**EXERCISE DIRECTIONS**
Pictures excluded, retype the lines from the one containing "This screenshot has height=655, width=1309." through the last line of the data below, both included.

Stored items
******

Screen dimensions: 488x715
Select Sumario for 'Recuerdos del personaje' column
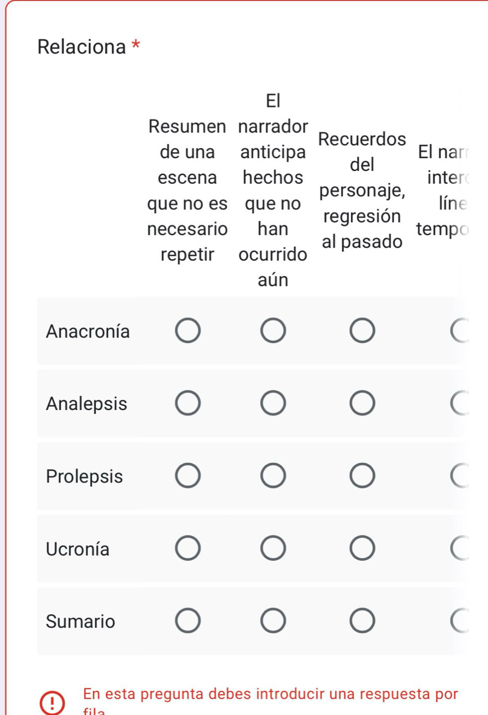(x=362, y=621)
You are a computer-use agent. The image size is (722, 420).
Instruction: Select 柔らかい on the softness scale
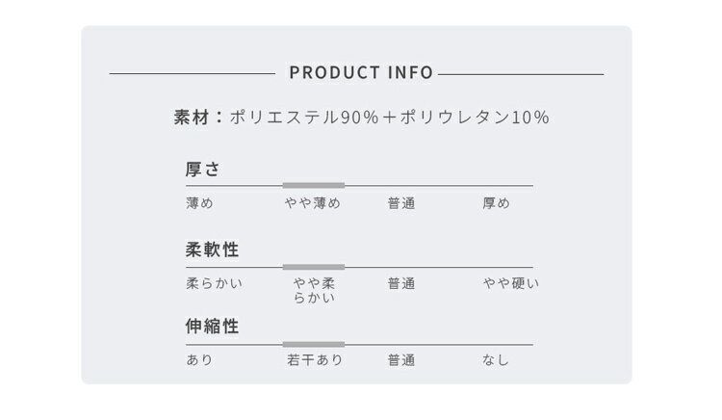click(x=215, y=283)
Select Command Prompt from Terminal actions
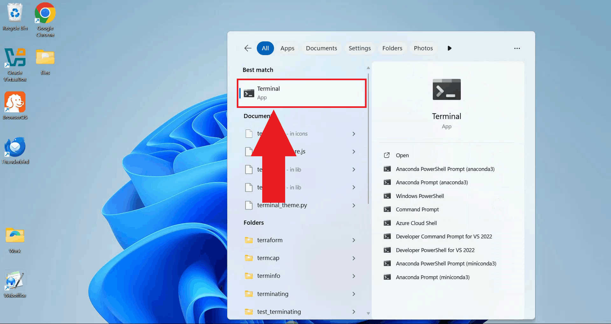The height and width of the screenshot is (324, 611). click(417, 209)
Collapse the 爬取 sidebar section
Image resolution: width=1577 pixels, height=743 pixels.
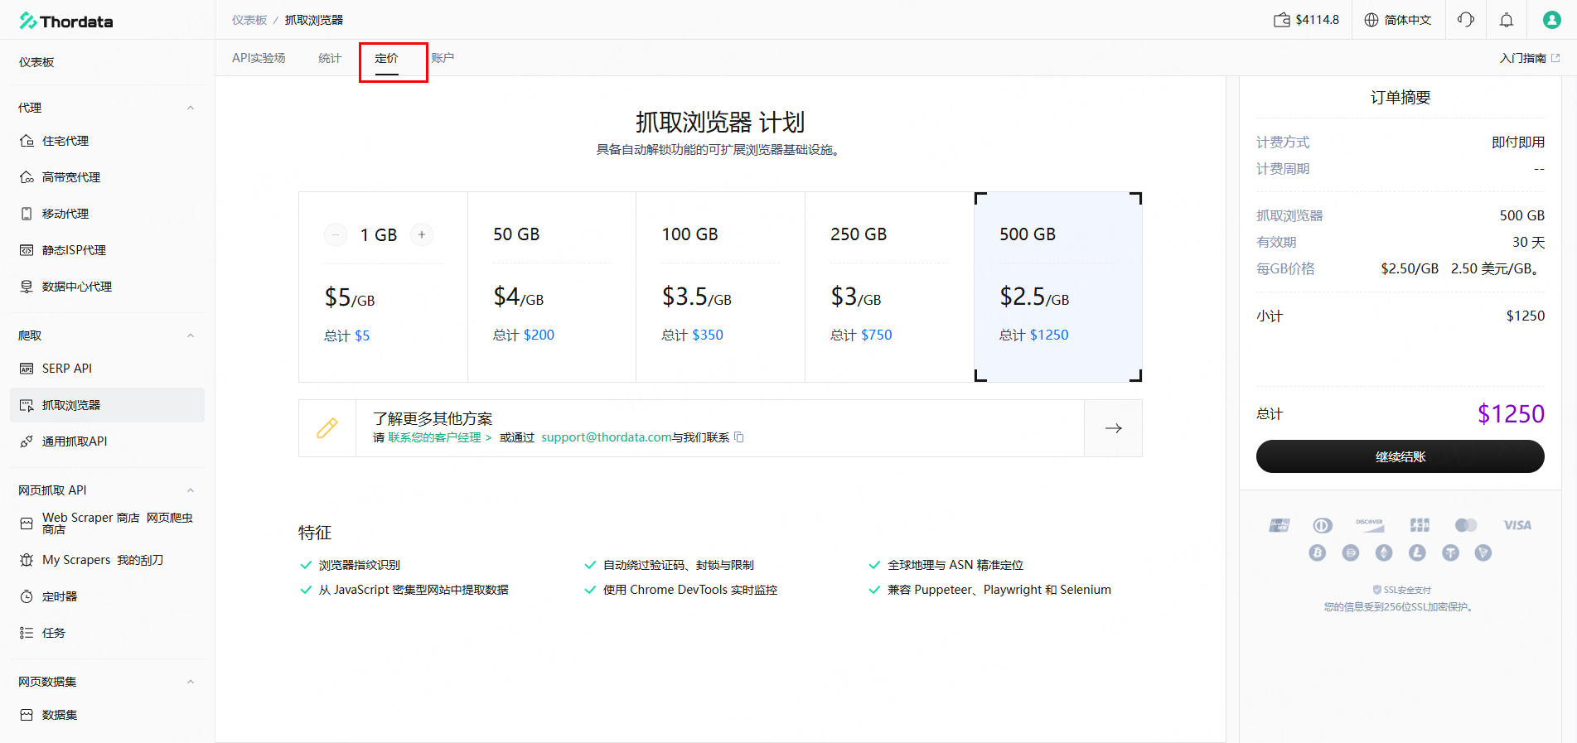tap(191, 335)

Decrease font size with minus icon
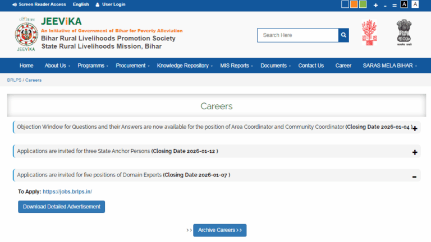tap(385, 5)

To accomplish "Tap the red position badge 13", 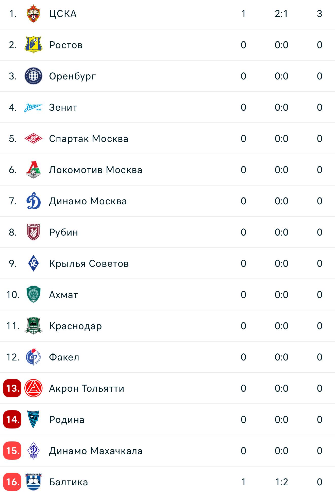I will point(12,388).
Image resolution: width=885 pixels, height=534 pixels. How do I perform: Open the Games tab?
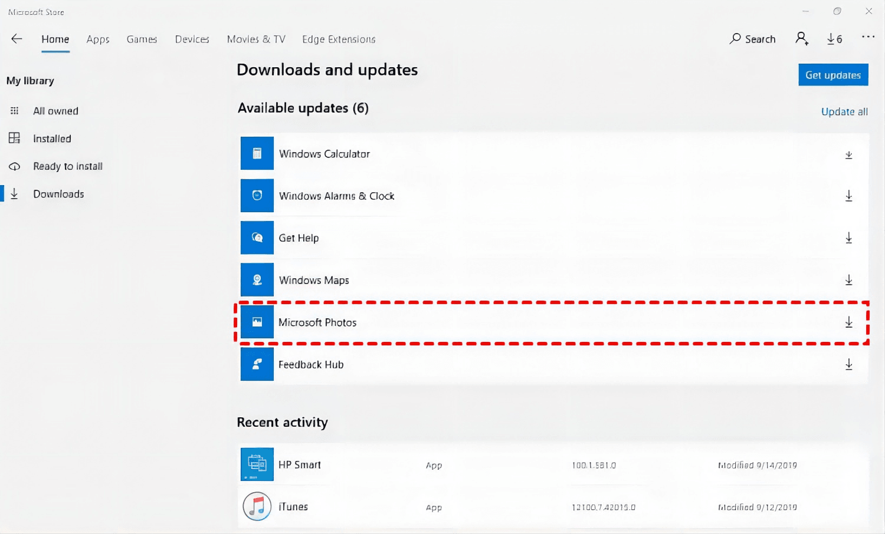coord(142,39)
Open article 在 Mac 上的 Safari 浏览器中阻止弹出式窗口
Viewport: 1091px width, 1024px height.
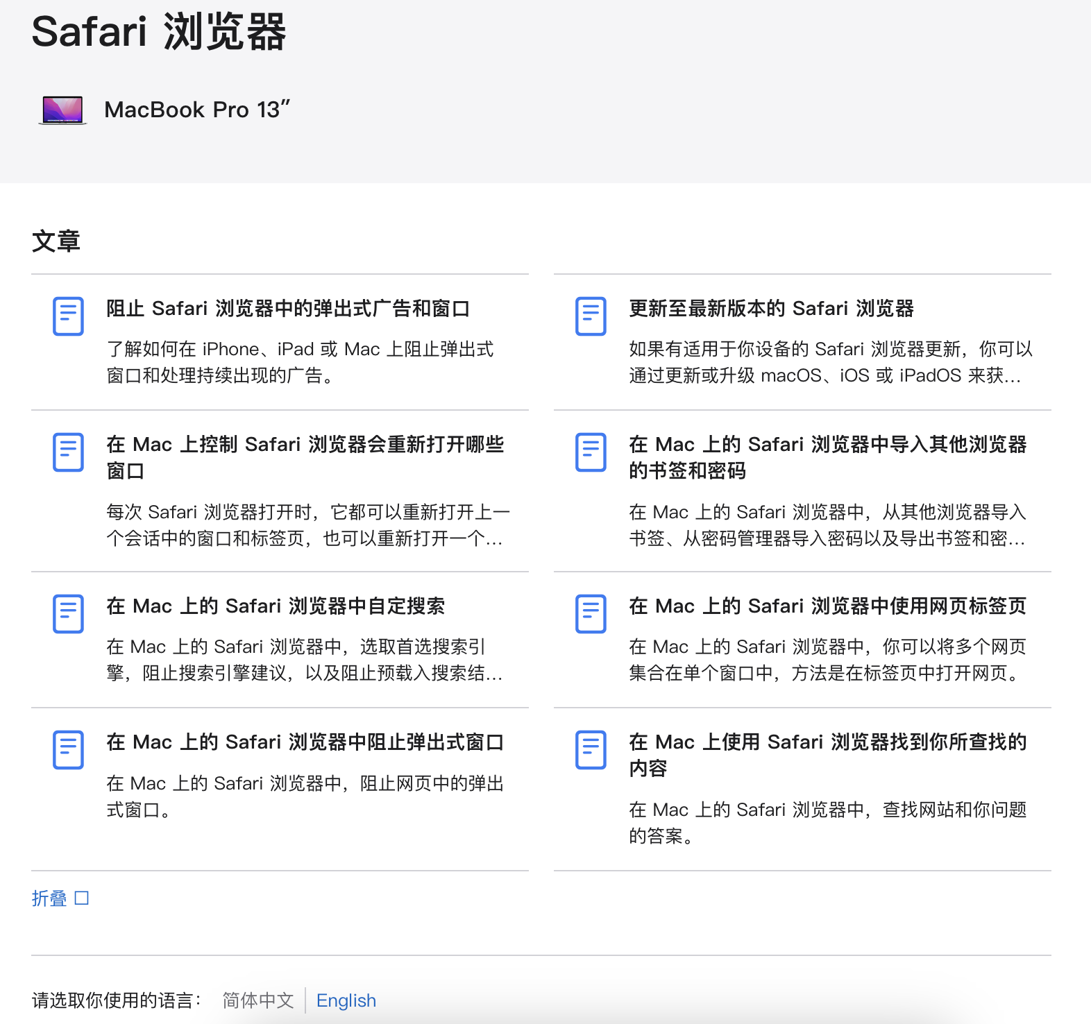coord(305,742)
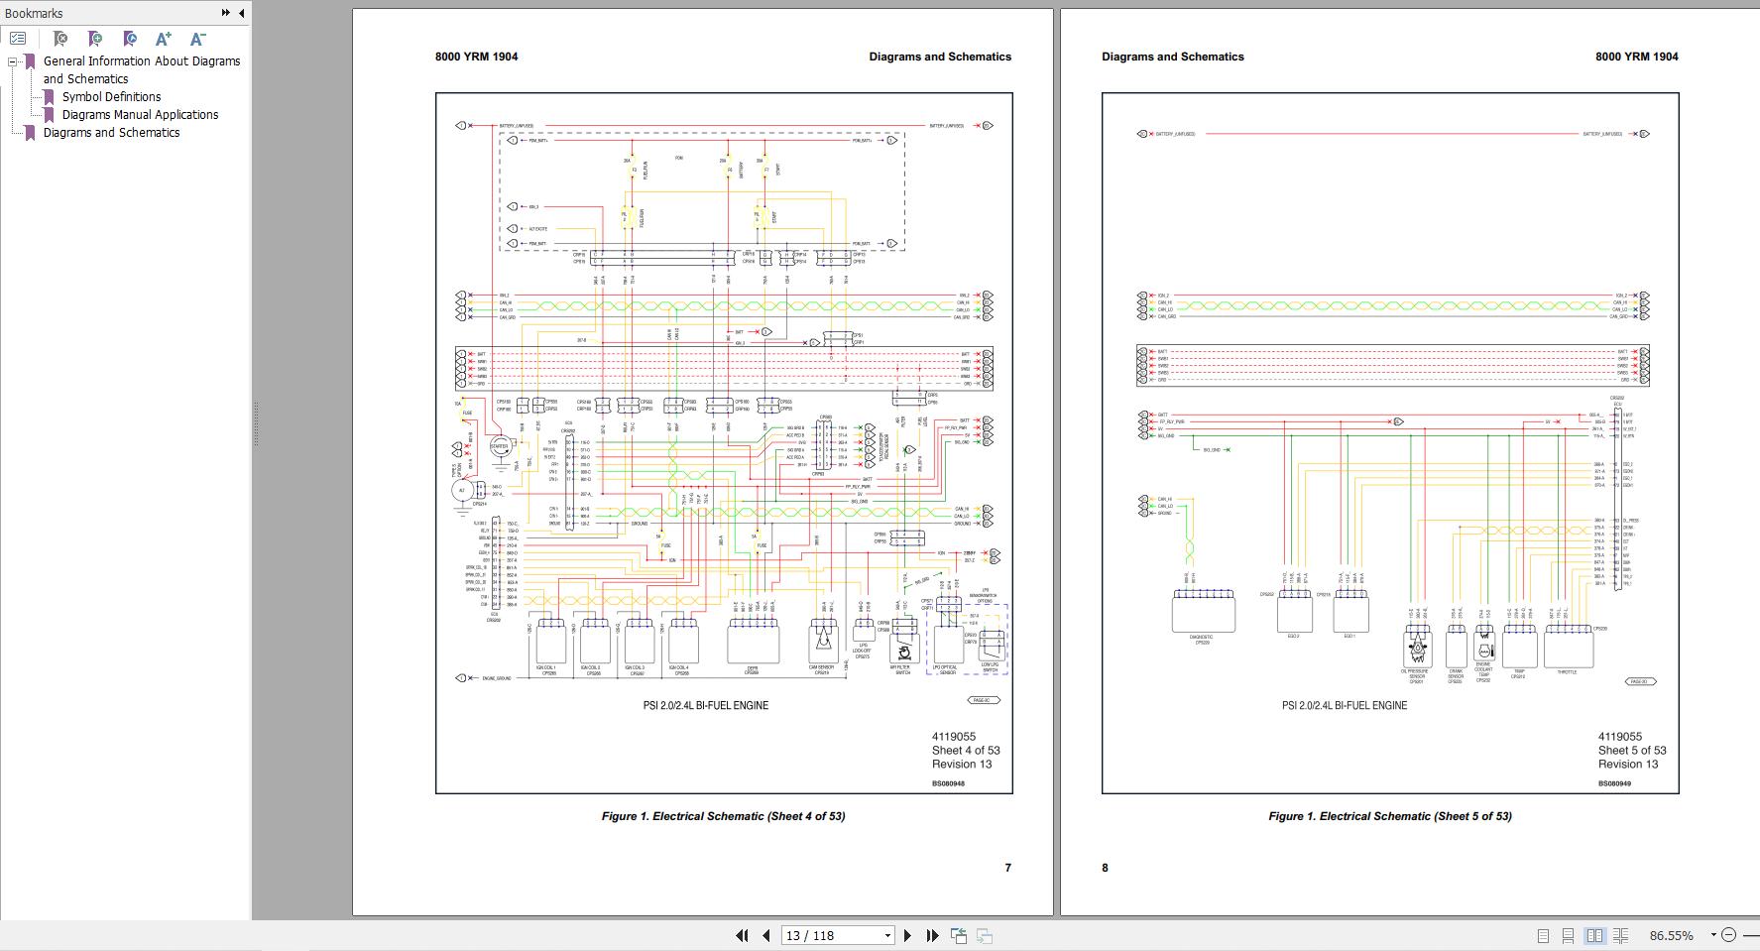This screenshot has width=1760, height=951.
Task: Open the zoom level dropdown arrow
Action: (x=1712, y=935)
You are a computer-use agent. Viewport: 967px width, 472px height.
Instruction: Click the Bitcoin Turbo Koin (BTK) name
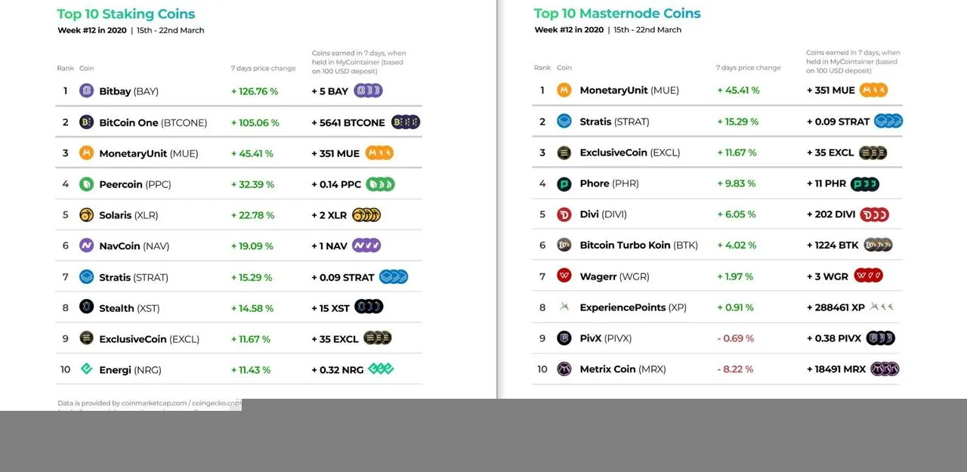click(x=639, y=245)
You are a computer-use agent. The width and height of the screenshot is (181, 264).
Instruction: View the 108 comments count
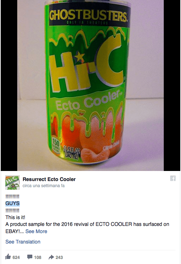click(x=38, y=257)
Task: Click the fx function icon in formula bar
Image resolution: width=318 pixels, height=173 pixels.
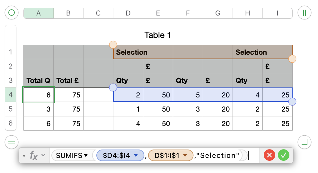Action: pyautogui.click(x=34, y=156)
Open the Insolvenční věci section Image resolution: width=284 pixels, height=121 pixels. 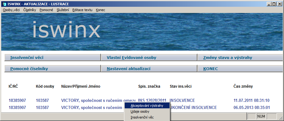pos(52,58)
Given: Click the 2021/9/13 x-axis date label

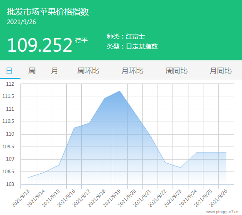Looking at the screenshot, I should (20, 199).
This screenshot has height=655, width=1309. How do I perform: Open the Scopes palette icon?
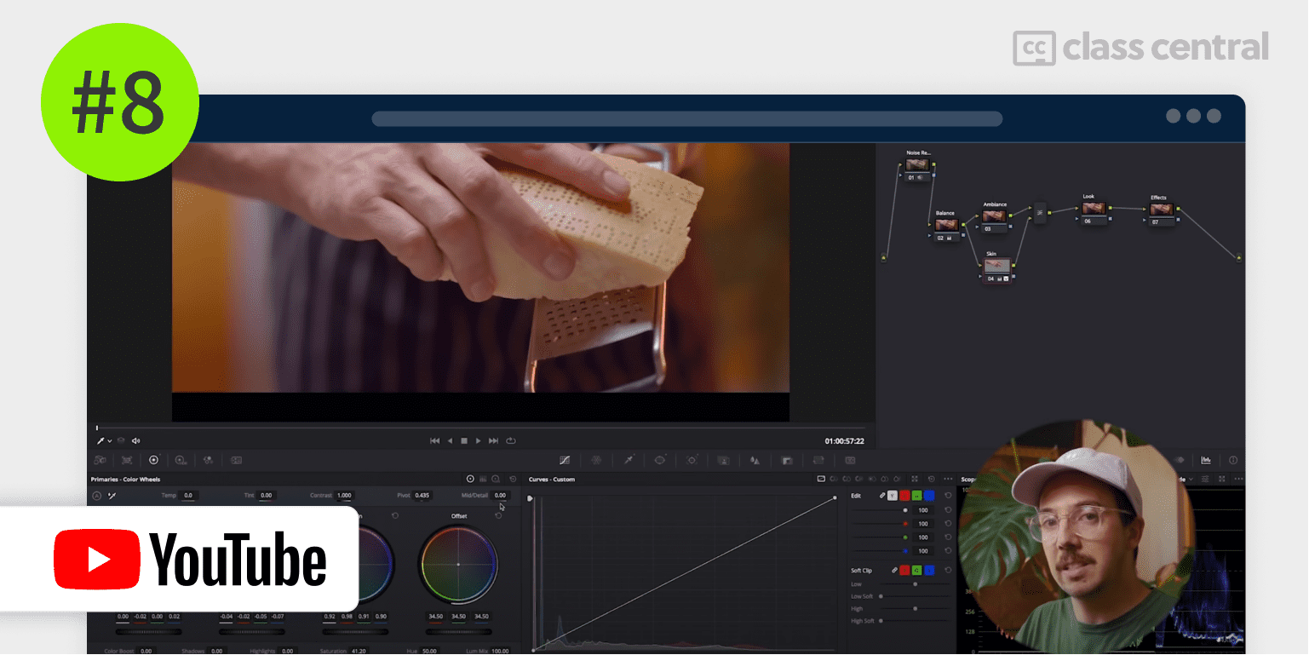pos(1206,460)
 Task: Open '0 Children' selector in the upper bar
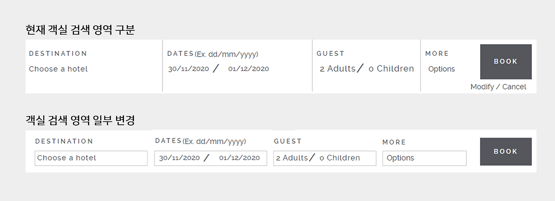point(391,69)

******

**OUTPUT BELOW**
This screenshot has height=655, width=1309. How do I perform: Open the Scopes palette icon?
pos(1206,460)
 Task: Open '0 Children' selector in the upper bar
point(391,69)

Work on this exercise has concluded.